I was quite stunned to learn that I slept through the loud mower the other day. So yeah, the “doghouse” was more or less a training thing to get me used to sleeping here and soon I should hopefully not need it. I don't want to take it down until after the honker returns and I sleep through his motorcycle and see if Ray stays quiet. The mower right outside the window is definitely louder than the motorcycle across the street so there's hope. There's no way I'm taking the soundproofing out of the windows, though, even if it means giving up having natural light in there in the daytime.
Went to the lab and totally regret requesting to go there because as soon as I messaged them yesterday the symptoms stopped. I should have given it a little more time because whenever it's connected to my TSH getting too low, the symptoms don't stop until I scale back the meds. I should have also had common sense to know that my TSH couldn't drop that fast. I'm sure by now I'm close to 20. :-(Tom and I talked about it and we don't think Synthroid would make a difference and we both agree it's connected to the loss of my gallbladder. My gut feeling says so, the timing can't be a coincidence, and if it was a matter of inconsistent dosing, my numbers wouldn't be so extreme. The numbers may fluctuate a few points but they wouldn't keep going up and up and up so drastically, too. You're talking about going from 7 to almost 20.

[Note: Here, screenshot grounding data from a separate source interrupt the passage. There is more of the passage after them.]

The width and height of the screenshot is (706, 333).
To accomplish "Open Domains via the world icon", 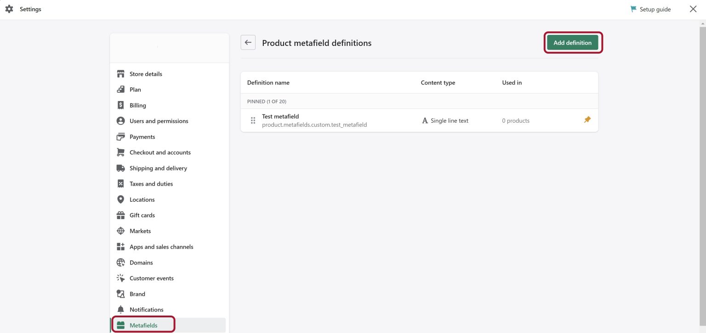I will pyautogui.click(x=120, y=262).
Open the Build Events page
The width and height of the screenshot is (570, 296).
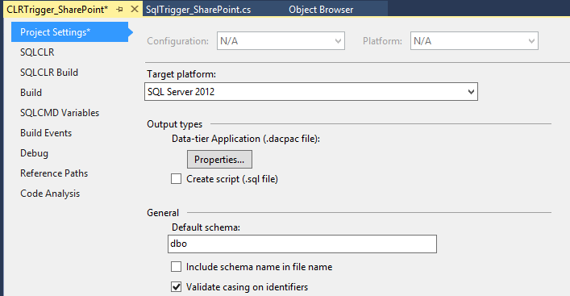coord(46,133)
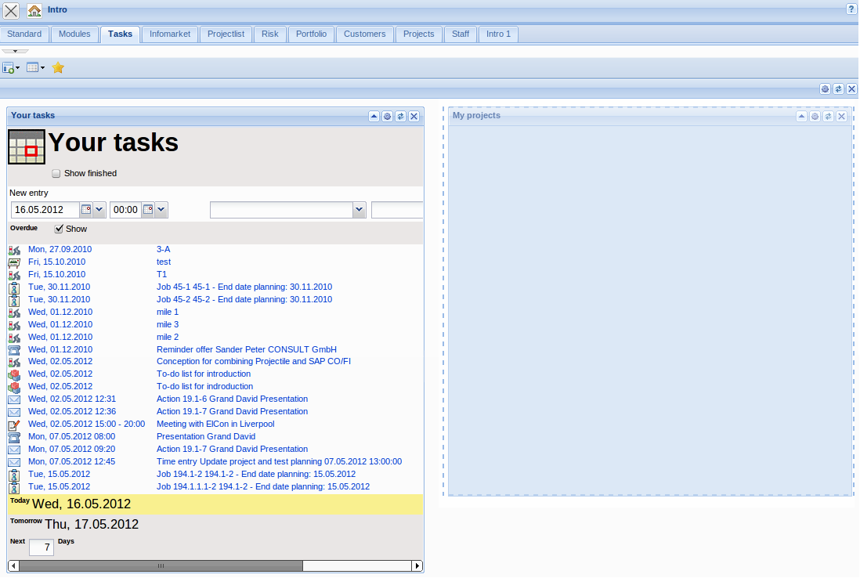Click the horizontal scrollbar at the panel bottom

pyautogui.click(x=160, y=565)
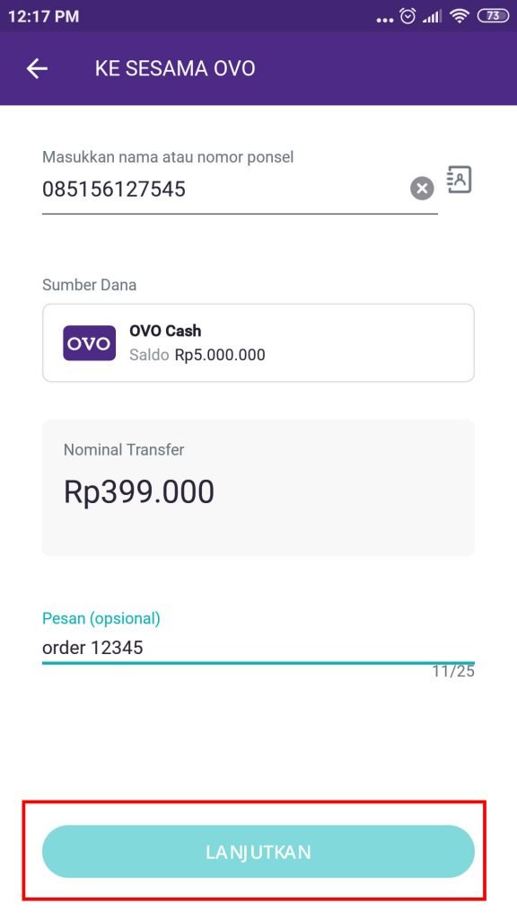Tap the back arrow to return
517x920 pixels.
(36, 68)
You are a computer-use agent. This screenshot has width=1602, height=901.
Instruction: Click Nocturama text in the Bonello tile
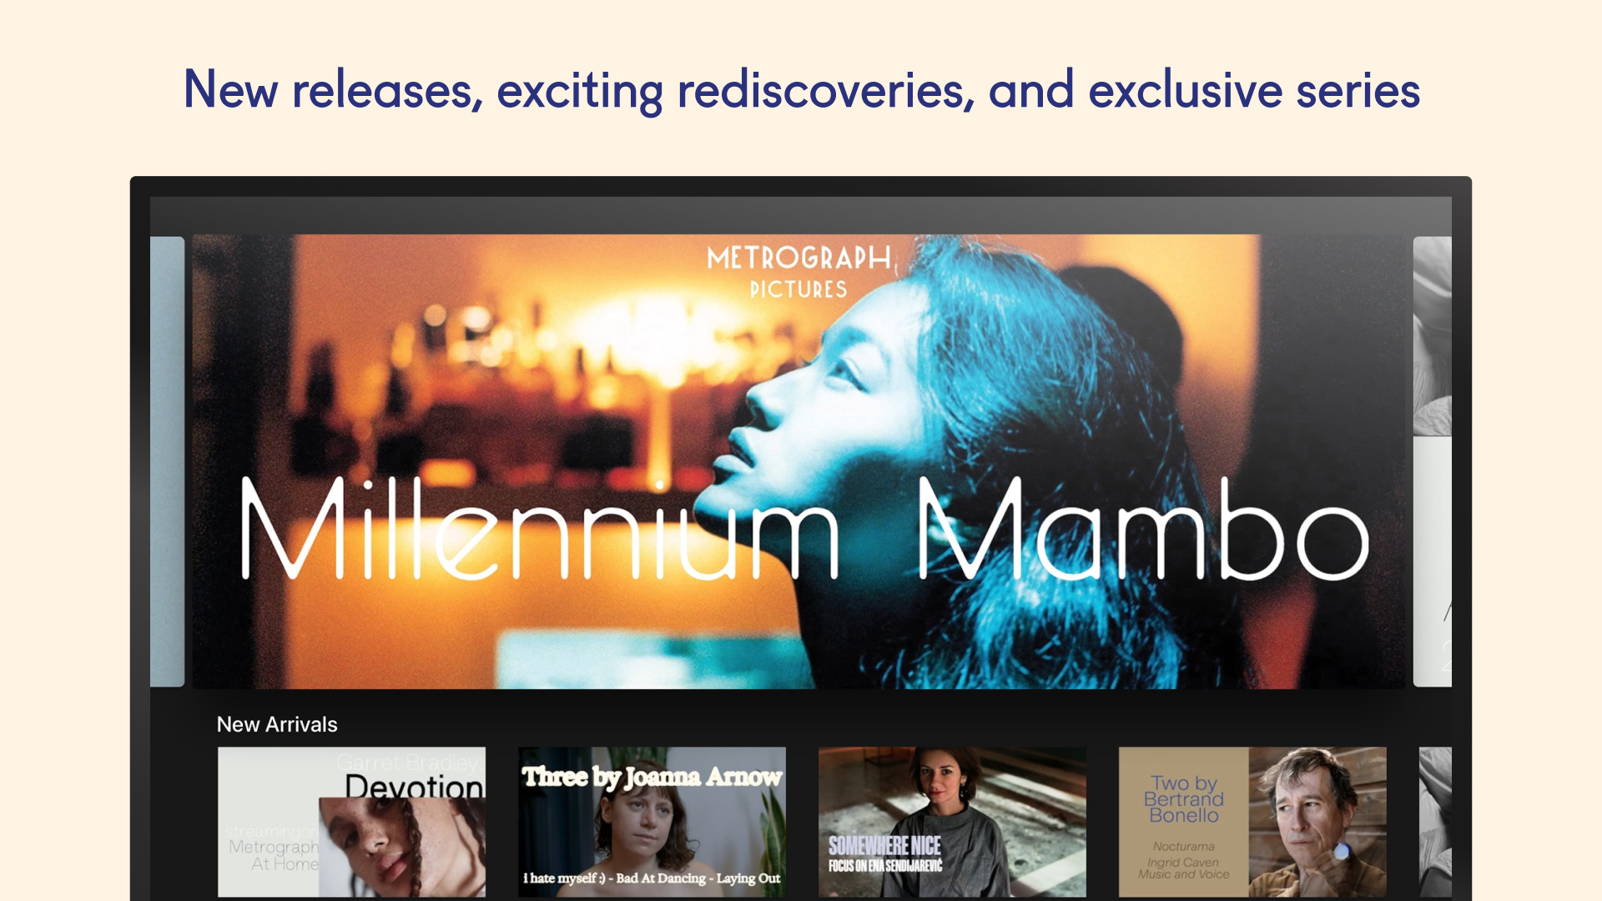click(x=1183, y=846)
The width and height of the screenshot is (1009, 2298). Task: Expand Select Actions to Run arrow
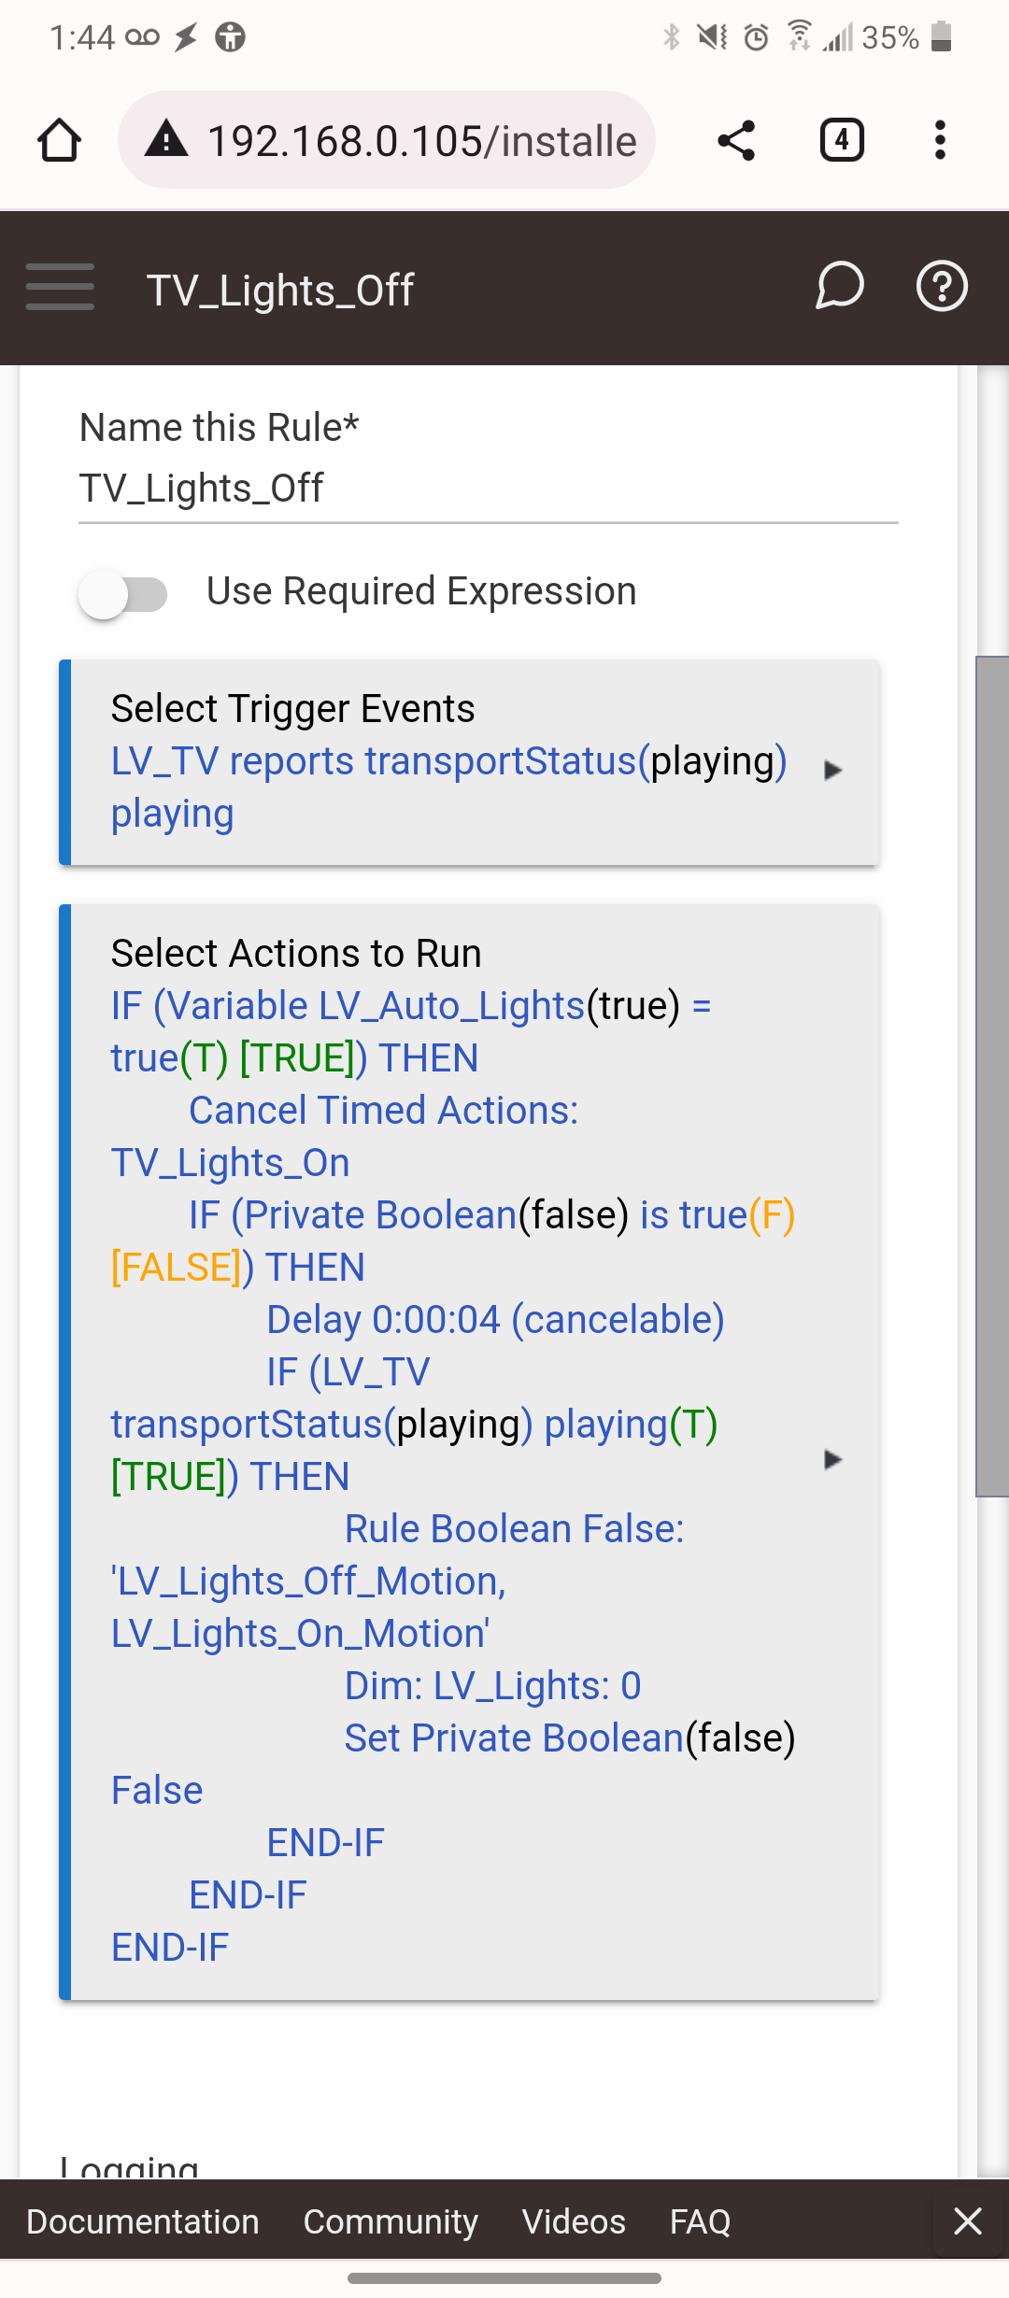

The question is whether or not increasing my dose is the answer or if it'll work itself out on its own. We decided to wait and see what the numbers are and then decide where to go from there as far as what to do and what to take. I'm keeping the appointment with the endo for now but may cancel later on. I just don't know if I like or trust this doctor.
It was also ridiculous how I was the first appointment after lunch as even her nurse said, yet I had to wait over half an hour for her. After about 35-40 minutes of waiting, the nurse came in to ask how we were doing and I said that the wait was frustrating since it was right after lunch, and she said she would remind the doctor again that I was waiting. Well, I hate to say it but I kind of question any doctor that has to be reminded that she has a patient waiting for her.
I'm not going to do much with the treadmill and Bowflex at this time due to the weather but I'm going to do the vibe platform most days of the week, which is indoors where it's cool and dry.
I think I'll move out of my closet now and into the kitchen, even if it means listening to planes until midnight. I don't understand for the life of me why I can't get used to the damn things after nearly a decade of living with them. Why is it so damn annoying to me, even though it's not that loud and it's not the type of sound most people hate, like nails on a chalkboard?